→ **Exercise instructions**: Transfer the records starting at the line containing "Image resolution: width=1167" and ending at the line containing "tap(372, 75)", with their requests, and subtract 15 from every coordinate in the answers.
━━━━━━━━
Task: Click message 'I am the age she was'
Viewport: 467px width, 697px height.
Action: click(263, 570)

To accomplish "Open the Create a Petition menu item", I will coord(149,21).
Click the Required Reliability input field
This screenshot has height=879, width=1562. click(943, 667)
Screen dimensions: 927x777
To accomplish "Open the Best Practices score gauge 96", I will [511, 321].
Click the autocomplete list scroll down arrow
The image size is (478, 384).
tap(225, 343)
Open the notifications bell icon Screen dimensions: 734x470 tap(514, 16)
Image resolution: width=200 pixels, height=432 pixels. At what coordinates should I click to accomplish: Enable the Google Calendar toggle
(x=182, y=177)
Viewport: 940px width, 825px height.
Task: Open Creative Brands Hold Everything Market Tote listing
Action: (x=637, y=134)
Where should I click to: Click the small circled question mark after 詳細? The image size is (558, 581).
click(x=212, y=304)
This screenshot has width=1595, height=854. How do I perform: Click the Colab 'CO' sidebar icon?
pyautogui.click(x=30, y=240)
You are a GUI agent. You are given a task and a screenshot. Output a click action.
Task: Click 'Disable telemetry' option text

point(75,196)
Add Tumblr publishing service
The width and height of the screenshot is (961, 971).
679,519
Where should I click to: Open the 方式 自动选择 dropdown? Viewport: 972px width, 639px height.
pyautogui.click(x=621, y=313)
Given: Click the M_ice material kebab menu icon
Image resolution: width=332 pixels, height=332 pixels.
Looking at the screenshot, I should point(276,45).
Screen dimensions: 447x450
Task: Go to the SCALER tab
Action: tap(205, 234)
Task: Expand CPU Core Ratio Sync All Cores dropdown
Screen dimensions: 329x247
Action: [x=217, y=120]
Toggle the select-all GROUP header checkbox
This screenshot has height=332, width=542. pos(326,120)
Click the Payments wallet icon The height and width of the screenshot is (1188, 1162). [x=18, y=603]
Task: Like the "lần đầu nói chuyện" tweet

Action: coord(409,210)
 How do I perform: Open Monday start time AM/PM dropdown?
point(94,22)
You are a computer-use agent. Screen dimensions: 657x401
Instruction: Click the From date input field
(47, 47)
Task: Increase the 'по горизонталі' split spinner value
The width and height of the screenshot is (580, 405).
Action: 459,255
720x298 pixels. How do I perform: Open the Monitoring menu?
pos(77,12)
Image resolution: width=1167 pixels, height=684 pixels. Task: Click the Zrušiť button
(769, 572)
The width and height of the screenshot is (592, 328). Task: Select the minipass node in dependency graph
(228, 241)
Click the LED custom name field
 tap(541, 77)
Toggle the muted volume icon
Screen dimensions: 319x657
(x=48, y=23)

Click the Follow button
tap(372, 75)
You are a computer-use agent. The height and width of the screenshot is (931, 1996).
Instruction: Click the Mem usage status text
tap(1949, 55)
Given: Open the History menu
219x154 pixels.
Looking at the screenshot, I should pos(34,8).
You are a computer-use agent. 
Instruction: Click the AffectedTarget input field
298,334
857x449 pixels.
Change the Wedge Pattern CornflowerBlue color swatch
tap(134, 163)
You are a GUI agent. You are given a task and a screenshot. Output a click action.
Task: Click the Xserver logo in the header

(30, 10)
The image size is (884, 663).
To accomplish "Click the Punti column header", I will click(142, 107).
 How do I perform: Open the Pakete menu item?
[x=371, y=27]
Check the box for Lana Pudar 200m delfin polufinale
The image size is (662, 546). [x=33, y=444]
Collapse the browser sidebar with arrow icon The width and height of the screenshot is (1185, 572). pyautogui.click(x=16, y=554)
━━━━━━━━
→ **Response to the task**:
Image resolution: width=1167 pixels, height=684 pixels. Task: Click the Zrušiť button
(754, 557)
The width and height of the screenshot is (592, 328). Task: Select the minipass node in dependency graph
(213, 226)
Click the LED custom name field
 tap(526, 62)
Toggle the muted volume icon
Screen dimensions: 319x657
(x=33, y=8)

Click the Follow button
tap(357, 60)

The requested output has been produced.